Queues form at cash machines in Cyprus as talks on EU bailout continue

Cyprus has until Monday to agree a revised bailout with the European Union or face financial collapse and possible exit from the euro.

The island nation’s banks are being kept afloat by emergency funding from the European Central Bank but that will cease early next week without a deal.

Banks in Cyprus have been shut all week, and are not due to reopen until Tuesday, to prevent a run on deposits.

The eurozone country initially agreed to impose a bank levy to qualify for a €10 billion bailout from the EU. Cypriots queued to empty cash machines at the weekend when they heard the news.

But that plan was rejected by Cypriot lawmakers Tuesday and officials have been scrambling since to come up with an alternative.

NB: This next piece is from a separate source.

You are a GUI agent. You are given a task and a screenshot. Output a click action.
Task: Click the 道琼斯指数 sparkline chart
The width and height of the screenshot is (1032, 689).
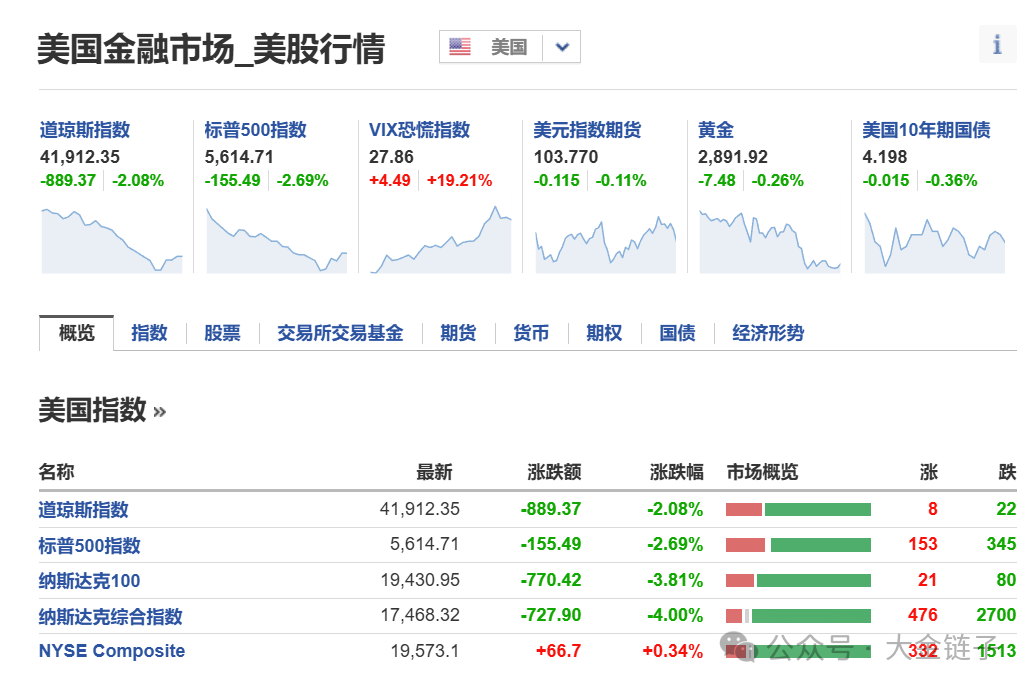(x=112, y=238)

The European Central Bank said it would continue to provide liquidity until Monday but would only consider funding beyond then if Cyprus can resolve its differences with eurozone partners and the International Monetary Fund over how to fund a rescue.

“Thereafter, Emergency Liquidity Assistance could only be considered if an EU/IMF program is in place that would ensure the solvency of the concerned banks,” the ECB said in a statement.

Cyprus has been brought to its knees by the losses that its oversized banking sector sustained on investments in Greece.

Eurozone policymakers want it to find €5.8 billion as part of any rescue to ensure the country’s debt doesn’t soar to unsustainable levels. The total funding required to recapitalize the banks and meet government commitments is almost equal to annual gross domestic product.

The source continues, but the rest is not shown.